What the exercise asks - Copy out in full each line of the items below that contains the word "Given".

Record list -
───
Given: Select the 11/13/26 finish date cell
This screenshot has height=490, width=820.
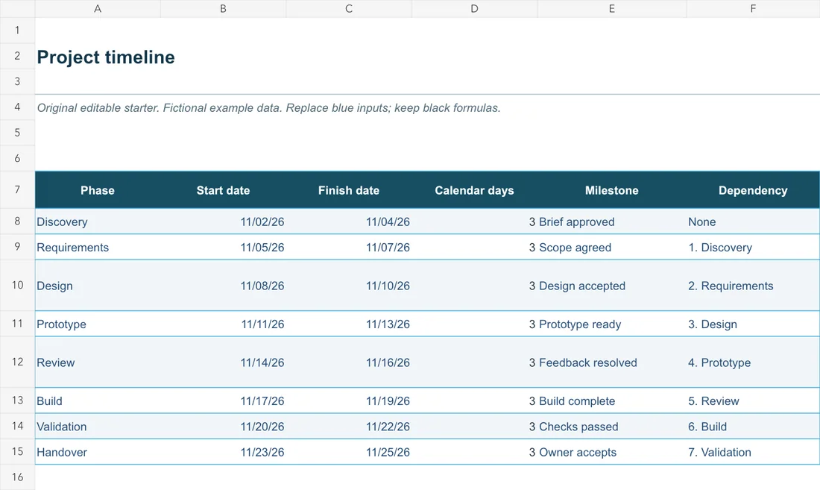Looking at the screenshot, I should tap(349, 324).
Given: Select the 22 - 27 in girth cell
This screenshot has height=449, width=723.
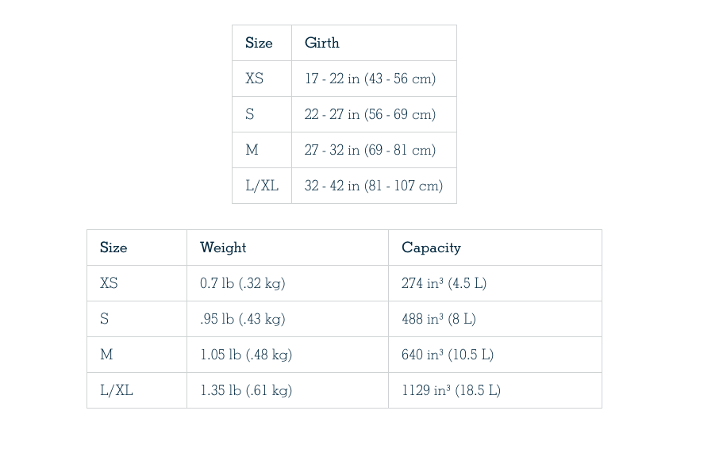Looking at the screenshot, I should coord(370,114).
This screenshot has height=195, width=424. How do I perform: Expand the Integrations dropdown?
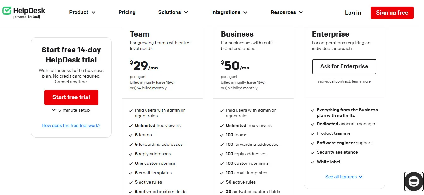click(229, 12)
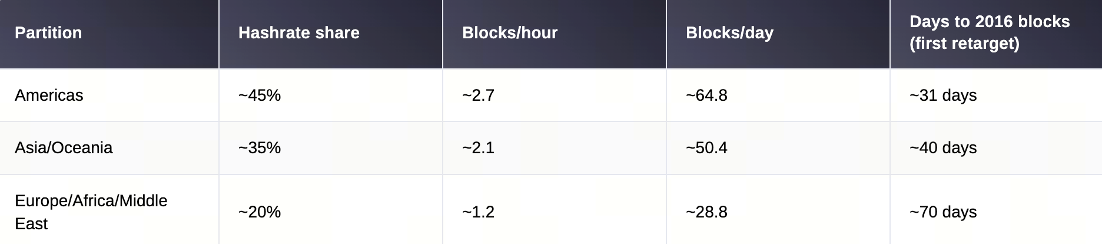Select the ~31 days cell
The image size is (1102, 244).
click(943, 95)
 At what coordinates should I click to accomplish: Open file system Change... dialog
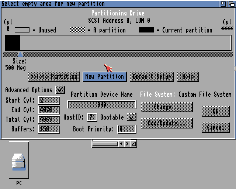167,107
───
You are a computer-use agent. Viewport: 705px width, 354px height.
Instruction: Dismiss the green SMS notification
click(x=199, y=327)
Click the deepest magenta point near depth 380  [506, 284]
───
Output of the task -
Given: Select the 11/13/26 finish date cell
Given: Select the 22 - 27 in girth cell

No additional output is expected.